▸ EXERCISE DETAILS: Rewrite everything from the start of the material down to the line containing "center [51, 418].", changing "coordinate pair" to "point". Keep every other part of those lines the same.

Dataset items
- - - -

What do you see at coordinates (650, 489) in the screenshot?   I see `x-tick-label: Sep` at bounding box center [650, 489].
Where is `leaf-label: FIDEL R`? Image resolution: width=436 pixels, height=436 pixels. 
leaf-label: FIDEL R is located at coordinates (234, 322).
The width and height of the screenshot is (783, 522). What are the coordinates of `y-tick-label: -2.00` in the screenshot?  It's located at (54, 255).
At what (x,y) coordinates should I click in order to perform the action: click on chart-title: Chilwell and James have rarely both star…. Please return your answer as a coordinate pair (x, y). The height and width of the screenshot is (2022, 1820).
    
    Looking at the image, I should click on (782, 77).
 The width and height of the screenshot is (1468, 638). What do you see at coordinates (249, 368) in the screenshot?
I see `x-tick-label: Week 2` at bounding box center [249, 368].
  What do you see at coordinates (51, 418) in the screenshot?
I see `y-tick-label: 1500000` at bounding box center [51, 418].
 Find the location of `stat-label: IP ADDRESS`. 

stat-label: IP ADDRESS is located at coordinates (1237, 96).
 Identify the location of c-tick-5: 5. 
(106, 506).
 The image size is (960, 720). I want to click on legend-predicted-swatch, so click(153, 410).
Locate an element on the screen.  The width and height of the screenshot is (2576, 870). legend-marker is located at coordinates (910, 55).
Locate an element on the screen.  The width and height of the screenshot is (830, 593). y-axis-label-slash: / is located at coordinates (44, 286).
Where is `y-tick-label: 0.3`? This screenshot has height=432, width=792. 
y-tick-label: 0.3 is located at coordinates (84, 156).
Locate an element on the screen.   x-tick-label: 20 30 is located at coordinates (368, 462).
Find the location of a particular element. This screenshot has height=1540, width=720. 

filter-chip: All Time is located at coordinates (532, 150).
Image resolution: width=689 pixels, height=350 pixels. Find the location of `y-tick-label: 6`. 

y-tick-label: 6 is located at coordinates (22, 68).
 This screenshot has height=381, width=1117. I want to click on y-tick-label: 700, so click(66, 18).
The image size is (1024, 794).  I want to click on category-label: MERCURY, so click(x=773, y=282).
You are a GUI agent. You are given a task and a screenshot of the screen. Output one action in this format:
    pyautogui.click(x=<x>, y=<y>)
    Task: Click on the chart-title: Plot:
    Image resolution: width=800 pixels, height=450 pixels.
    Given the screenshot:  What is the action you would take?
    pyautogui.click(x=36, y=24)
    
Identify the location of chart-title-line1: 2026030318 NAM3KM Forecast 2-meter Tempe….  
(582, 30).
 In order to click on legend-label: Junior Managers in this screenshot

- - - -

▸ OUTPUT:
What do you see at coordinates (650, 489) in the screenshot?   I see `x-tick-label: Sep` at bounding box center [650, 489].
Where is `leaf-label: FIDEL R`? Image resolution: width=436 pixels, height=436 pixels. 
leaf-label: FIDEL R is located at coordinates (234, 322).
The width and height of the screenshot is (783, 522). What are the coordinates of `y-tick-label: -2.00` in the screenshot?  It's located at (54, 255).
At what (x,y) coordinates should I click in order to perform the action: click on chart-title: Chilwell and James have rarely both star…. Please return your answer as a point (x, y). The height and width of the screenshot is (2022, 1820).
    
    Looking at the image, I should click on (782, 77).
 The width and height of the screenshot is (1468, 638). What do you see at coordinates (249, 368) in the screenshot?
I see `x-tick-label: Week 2` at bounding box center [249, 368].
  What do you see at coordinates (51, 418) in the screenshot?
I see `y-tick-label: 1500000` at bounding box center [51, 418].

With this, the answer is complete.